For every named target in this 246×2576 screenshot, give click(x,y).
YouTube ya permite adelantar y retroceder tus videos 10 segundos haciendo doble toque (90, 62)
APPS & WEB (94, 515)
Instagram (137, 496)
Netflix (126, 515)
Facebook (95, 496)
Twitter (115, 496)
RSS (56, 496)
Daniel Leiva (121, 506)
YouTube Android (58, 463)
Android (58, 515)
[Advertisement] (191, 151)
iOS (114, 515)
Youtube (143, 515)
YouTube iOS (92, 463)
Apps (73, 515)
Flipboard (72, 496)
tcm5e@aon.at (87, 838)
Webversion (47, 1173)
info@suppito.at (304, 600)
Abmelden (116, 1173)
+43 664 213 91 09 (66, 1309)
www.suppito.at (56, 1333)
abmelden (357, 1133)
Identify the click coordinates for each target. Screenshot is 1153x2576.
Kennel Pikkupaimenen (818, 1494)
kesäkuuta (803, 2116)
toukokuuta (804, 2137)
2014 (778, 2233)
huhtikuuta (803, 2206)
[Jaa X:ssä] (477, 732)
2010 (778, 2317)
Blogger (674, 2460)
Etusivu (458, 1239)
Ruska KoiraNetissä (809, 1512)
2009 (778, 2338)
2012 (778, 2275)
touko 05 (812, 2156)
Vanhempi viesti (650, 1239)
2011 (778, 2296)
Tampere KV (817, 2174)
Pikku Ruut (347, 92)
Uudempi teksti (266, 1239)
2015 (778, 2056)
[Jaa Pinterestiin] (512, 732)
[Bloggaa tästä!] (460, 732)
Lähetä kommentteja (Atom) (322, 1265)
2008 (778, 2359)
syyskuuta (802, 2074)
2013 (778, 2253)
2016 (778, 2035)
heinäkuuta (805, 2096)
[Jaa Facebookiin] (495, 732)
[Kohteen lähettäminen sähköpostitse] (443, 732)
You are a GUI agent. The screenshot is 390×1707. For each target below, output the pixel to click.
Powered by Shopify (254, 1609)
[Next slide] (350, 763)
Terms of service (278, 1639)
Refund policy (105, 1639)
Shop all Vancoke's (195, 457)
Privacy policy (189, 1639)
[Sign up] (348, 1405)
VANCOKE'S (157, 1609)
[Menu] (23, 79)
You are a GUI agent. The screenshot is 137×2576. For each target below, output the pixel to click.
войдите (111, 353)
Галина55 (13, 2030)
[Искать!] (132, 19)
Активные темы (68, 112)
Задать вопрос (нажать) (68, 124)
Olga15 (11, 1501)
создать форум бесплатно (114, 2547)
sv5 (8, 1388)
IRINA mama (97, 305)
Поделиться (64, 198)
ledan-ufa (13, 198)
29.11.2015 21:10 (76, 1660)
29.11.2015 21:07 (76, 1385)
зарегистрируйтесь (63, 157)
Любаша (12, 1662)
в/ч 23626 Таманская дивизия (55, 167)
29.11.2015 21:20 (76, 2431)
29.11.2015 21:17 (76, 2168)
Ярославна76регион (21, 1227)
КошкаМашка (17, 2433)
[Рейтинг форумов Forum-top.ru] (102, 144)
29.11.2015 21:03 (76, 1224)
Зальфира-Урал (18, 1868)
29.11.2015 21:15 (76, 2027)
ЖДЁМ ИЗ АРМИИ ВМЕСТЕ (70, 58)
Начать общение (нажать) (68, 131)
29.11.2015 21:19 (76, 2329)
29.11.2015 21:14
....................
• Required work:
Above are the entries. Output exactly the lines beginning with the line that has "ledan-ufa (13, 198)" and ending with the line that has "КошкаМашка (17, 2433)".

• Output below:
ledan-ufa (13, 198)
29.11.2015 21:10 (76, 1660)
29.11.2015 21:07 (76, 1385)
зарегистрируйтесь (63, 157)
Любаша (12, 1662)
в/ч 23626 Таманская дивизия (55, 167)
29.11.2015 21:20 (76, 2431)
29.11.2015 21:17 (76, 2168)
Ярославна76регион (21, 1227)
КошкаМашка (17, 2433)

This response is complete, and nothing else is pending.